Тепло волнами растеклось по телу. Согрело. Давно я не разговаривала с Ваней о чем-то, кроме работы. А раньше, в юности, мы часами болтали обо всем на свете, у нас не было секретов. Но, когда я вернулась из Лондона, лучшим решением показалось закрыться. Прежней я быть не могла. А сейчас, душевно болтая с другом, почувствовала: прежней мне, конечно, не быть, но нынешней мне не все желают зла.
– Давай на ланч пойдем в бар, закажем твои любимые ребрышки?
Ваня если и удивился, то не подал виду. Он ухмыльнулся и кивнул:
– С удовольствием, Янка.
Что же получается? Константин Коэн помогает мне на расстоянии.

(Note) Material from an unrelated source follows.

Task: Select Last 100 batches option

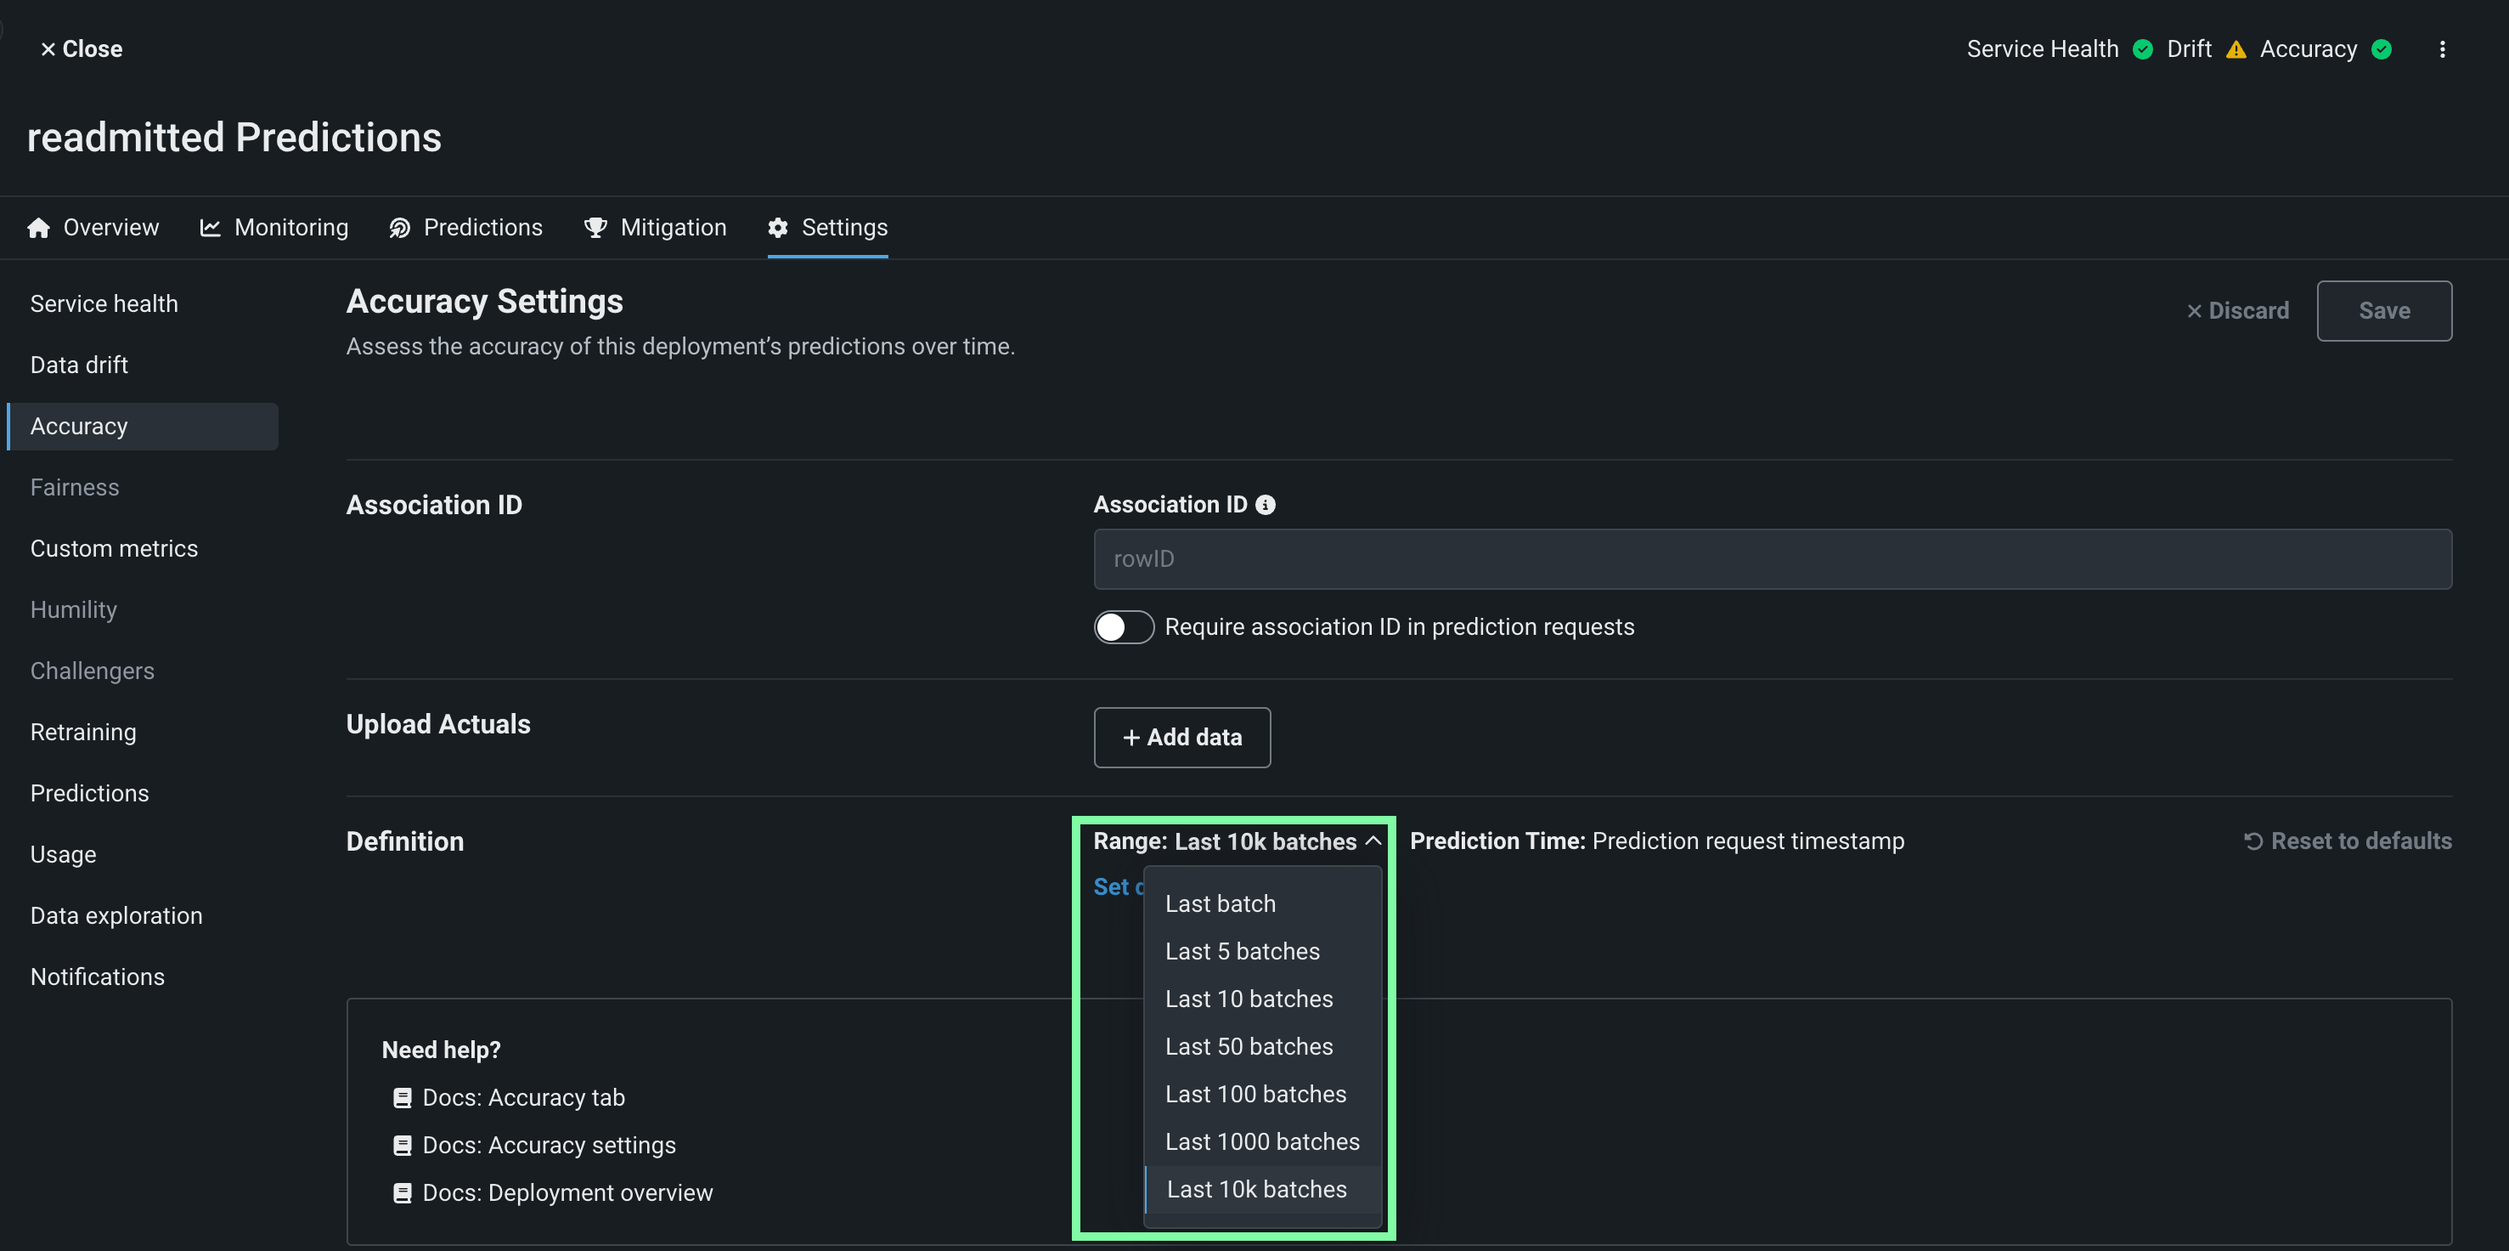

Наверное, я должна ему рисунок.
– Хм… – Ваня взял со своего стола календарь с котиками и полистал. – Контракт-то закончился! Упыри эти, небось, забрали у него все имущество и финансы, а значит, брать нечего с него, и Костя мог вернуться в Москву. – Хмурясь, Ваня добавил: – Но я бы не вернулся. Пока Мария тут, пока «Пейнт» существует… не будет ему покоя. – Друг обратился ко мне: – Ты довольна? Помог я тебе обойти Настю в споре?